COMMENTARY
Microbes affect vertebrate biology on many axes and scales. While we know a great deal about the microbiomes of a few species, most of the ∼65,000 vertebrate species have microbiomes unknown to science. To understand biology requires a broad view of biodiversity. With too narrow a view, we risk thinking a conclusion describes a general principle when its application is actually quite limited. Comparative studies can both address specific questions and provide context; a well-sampled distribution can quantify “normal” and detect outliers. In a recent mBio article, Song, Sanders et al. (
1) collected and analyzed thousands of host-associated microbiome samples from almost 900 vertebrate species. This data set represents a significant first—an effort from dozens of individuals and institutions across the globe to collect microbiome samples from more than 1% of vertebrate species. Thus, a new era of microbiome analysis is upon us; what can we learn when microbiomes are presented in the context of their near and distant evolutionary relatives?

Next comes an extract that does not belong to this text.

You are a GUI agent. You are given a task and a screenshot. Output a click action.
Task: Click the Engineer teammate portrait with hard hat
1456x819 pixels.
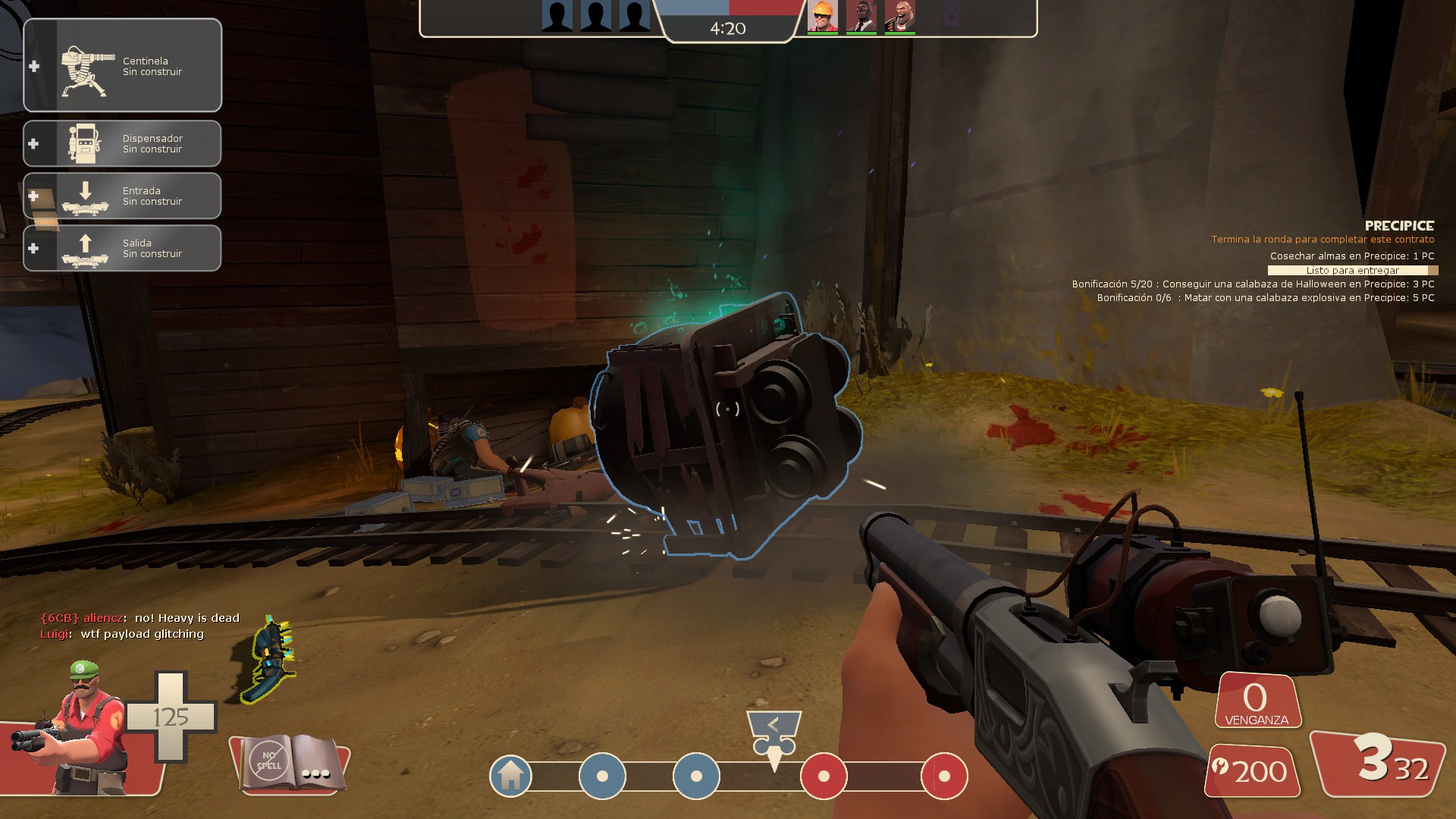tap(822, 16)
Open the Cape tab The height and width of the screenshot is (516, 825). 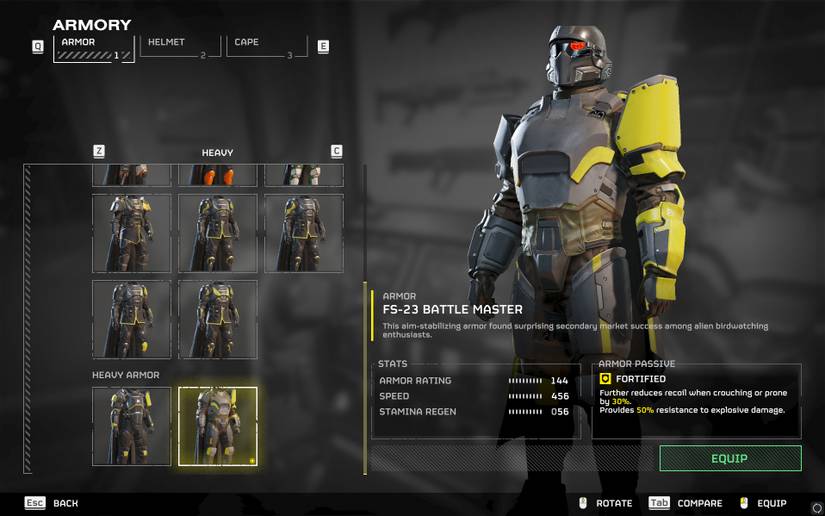pyautogui.click(x=266, y=46)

One of the strongest results of Song, Sanders et al. is that mammal microbiomes may be the exception rather than the rule regarding the relationship between hosts and microbiomes. Song, Sanders et al. find that diet and phylogeny explain a nontrivial (
R2 = 17%) and significant amount of mammal microbiome variation—a finding consistent with many previous studies. Bird phylogeny explains a small (
R2 = 1.7%) but significant (
P < 0.001) amount of the avian microbiome variation, consistent with the low end of previous studies, and this value is similar to the nonavian reptiles and amphibians in the data set (
R2 ∼ 3%). Phylosymbiosis (the concurrent branching pattern between a host phylogeny and microbiome similarity; see reference
2) is widespread within mammals, whereas the pattern is weak or absent in amphibians, lizards, turtles, and birds. Consistent with this, the microbes within mammalian microbiomes are often taxonomically restricted, exhibiting high host specificity. Birds show a dissimilar pattern of low specificity (specificity could not be tested in the other vertebrate clades). The authors note that there is growing evidence that questions whether findings from mammals generalize across vertebrates; Song, Sanders et al. add to this evidence.

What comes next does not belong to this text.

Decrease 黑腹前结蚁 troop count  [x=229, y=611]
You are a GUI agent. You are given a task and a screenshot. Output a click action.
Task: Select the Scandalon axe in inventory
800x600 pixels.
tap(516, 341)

The many adaptations of mammals provide hypotheses for mammalian microbiome exceptionalism. Their namesake adaptation, mammary glands, produce milk, which constitutes a direct path for vertical inheritance of (portions of) the microbiome. Additional mammalian traits, such as endothermy, live birth, herbivory, and large sizes, likely also influence the microbiome. All that being said, the degree that host class explains microbiome variation was surprisingly low—only 4.9%—which indicates that variation in the microbiomes of vertebrates is largely contained within classes and not distributed among them.
Another major result from Song, Sanders et al. is that the exception to mammalian exceptionalism appears to be bats. Bat microbiomes are more bird-like than mammal-like in their degree of phylosymbiosis, taxonomic composition, and specificity of the microbiome, and the two groups overlap nearly entirely in the ordination containing all the samples. This is a remarkable finding that the authors suggest may be due to both lineages using powered flight for locomotion.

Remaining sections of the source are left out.